What makes a pastor?
You’d think we would know the answer by now. There are endless books, websites, conferences and resources devoted to the subject. We are obsessed with leadership in the American church.
And yet …
We watch, yet again, the rise and fall of a prominent leader. Sooner or later, another leader will fall. Even in our churches (or maybe especially in our churches), bad behavior is tolerated at the highest levels. Egos are allowed to run wild. Maybe you are experiencing this in your own church. The fact is we have brought this on ourselves. We promote people with huge egos to places of leadership where they do not belong.
I have no doubt that most of our churches are led by humble, godly men and women. But I also have no doubt that the “Christian leadership industry” is trying to sell us something.
They are trying to sell us a new kind of leader. They are trying to sell us the kind of leader we do not need and convince us that this is the kind of man we need at the helm. The definition of “leader” and “pastor” has radically changed in the American church. Anyone who says the American church at large is interested in creating biblical leaders must be joking.
Don’t believe me?
Think about what our idea of “leadership qualities” is.
Then go to your Bible.
When I think of the leadership culture in America today, a few characteristics come to my mind, characteristics which are undoubtedly essential to be an “effective” leader in today’s churches. When I think of the books I have read, the conferences I have attended and the qualities that are most idolized in America, this is what I think of:
Extrovertism
This is the primary qualification for just about any leader in any realm.
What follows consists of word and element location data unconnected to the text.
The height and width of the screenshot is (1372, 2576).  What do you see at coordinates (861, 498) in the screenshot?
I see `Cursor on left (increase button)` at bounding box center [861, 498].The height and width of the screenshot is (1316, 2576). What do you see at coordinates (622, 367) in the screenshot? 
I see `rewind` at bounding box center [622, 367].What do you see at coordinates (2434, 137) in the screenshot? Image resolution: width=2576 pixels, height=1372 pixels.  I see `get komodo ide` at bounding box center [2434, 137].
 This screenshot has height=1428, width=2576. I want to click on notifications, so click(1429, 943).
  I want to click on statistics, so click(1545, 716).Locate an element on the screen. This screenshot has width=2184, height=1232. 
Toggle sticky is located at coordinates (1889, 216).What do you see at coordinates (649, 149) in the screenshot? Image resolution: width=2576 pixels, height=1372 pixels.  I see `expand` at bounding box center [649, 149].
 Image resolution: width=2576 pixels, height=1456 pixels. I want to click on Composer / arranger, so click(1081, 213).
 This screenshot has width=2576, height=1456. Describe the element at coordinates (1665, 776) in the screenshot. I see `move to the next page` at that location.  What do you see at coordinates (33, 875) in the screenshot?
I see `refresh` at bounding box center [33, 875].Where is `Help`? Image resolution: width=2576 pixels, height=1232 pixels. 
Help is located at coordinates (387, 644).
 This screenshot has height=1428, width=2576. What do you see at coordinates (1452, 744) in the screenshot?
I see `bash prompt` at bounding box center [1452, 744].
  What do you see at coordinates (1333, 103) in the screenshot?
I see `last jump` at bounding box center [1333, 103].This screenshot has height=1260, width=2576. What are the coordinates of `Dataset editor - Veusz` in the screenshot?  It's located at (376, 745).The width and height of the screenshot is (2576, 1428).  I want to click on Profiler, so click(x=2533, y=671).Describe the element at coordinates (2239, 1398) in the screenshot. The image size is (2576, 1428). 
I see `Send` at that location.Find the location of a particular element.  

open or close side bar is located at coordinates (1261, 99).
If you are not energized by social interaction, if your charisma does not fill a room like a gust of wind, you are probably dead on arrival. We need personalities, people. If our leaders are not impossibly smart, engaging, funny, gregarious and charismatic, then what good are they?
Entrepreneurship
Yes, a leader today must be able to be a self-starter, must have a “salesman” personality, with a silver tongue, able to move perfect strangers to action. Entrepreneurship is practically synonymous with pastoral leadership. Sales = leaders.
Executive Action
Yes, a leader must be able to start a ministry in his garage and build it into an empire, be the kind of guy who can administer a large, multifaceted ministry machine. A leader must be able to think like a businessman, be as wise and shrewd as a CEO. We don’t need a pastor, we need a president.
Marketability
Finally, a pastor must be a spot-on speaker, must be able to deliver eloquent sermons that are able to be broadcast to a dozen campuses and repackaged into online podcasts. A pastor must have a dozen resources to his name which promise other lowly pastors that they too can replicate his charm and charisma. If the people do not leap out of the chairs every time the man speaks, what good is he?